Hanno dormito in cabina per non perdere tempo e percorrere 3.150 chilometri, andata e ritorno, e consegnare 3.300 chili, più di 3 tonnellate, di cibo e vestiti, raccolti in tempo record, "la Pro loco ci ha messo a disposizione il magazzino per lo stoccaggio. La risposta è stata travolgente".

"E’ un’esperienza che lascia il segno", raccontano i quarantenni. Negli occhi tutta l’emozione di un ritorno che è solo il primo di una serie. "Stiamo già pensando a un secondo viaggio. Al campo profughi non c’era un uomo, lo sappiamo, lo sentiamo ogni giorno in televisione, ma vedere con i propri occhi donne e bambini soli è diverso. Significa che tutte queste famiglie rischiano di essere spezzate. Siamo scoppiati a piangere". L’unico modo per sentirsi utili "è fare qualcosa di concreto". "Questa guerra ci fa sentire vicini a migliaia di innocenti che soffrono". Il ritorno della spedizione a casa, domenica sera, è servito a dare un passaggio a Monica, una delle tante giovani mamma in fuga dall’inferno con il figlioletto di 2 anni e una nipote di 13.

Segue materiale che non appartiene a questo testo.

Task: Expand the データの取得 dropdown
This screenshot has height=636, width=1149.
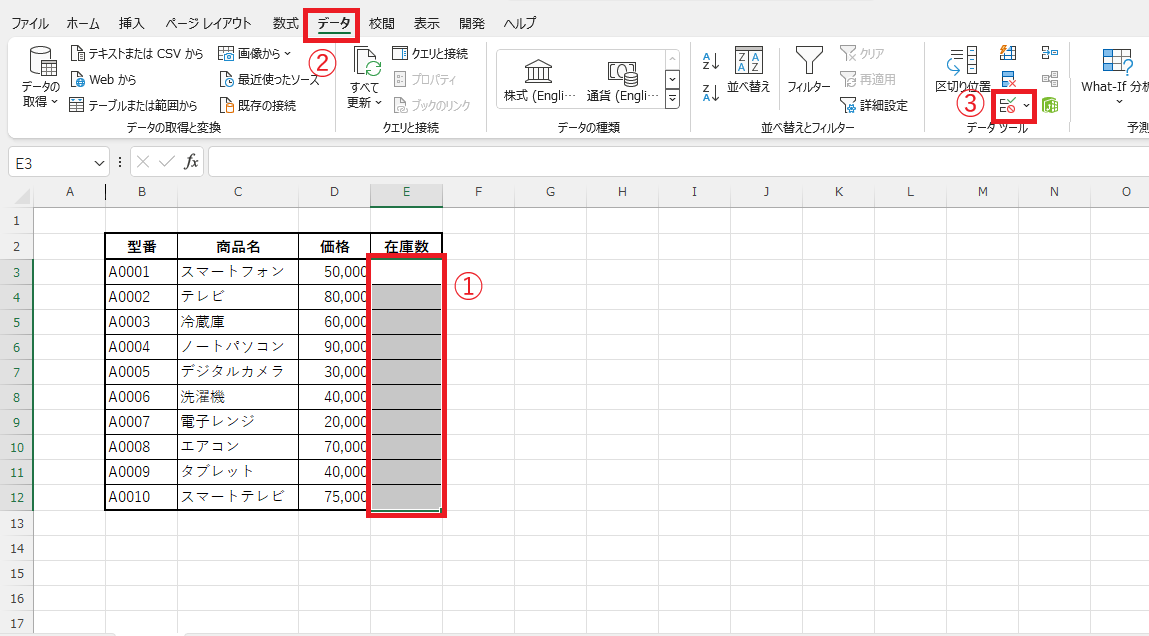Action: tap(41, 101)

"Siamo scappati dopo il bombardamento della centrale di Zaporizhzhia", ricorda la donna, un’odissea di 10 giorni verso la salvezza con mezzi di fortuna e tanti chilometri a piedi. Ora sono a Paderno d’Adda, li ha presi in carico un’associazione dietro la promessa che li riporterà a casa appena possibile.

"Ecco perché – sottolinea Paolo – molti ucraini non vogliono venire in Italia: è troppo lontana dalla loro vita andata in frantumi in quattro settimane. Preferiscono la Polonia, la Danimarca, la Germania a meno che da noi non abbiamo parenti. Mettersi a disposizione significa capire anche queste dinamiche e organizzare aiuti che ne tengano conto".

Per decine di volontari brianzoli che negli ultimi giorni hanno riempito i furgoncini è ora di rimettersi al lavoro: "Senza di loro non ce l’avremmo fatta: grazie a tutti", ripetono Paolo, Luca e Diego pronti a rifare la spola.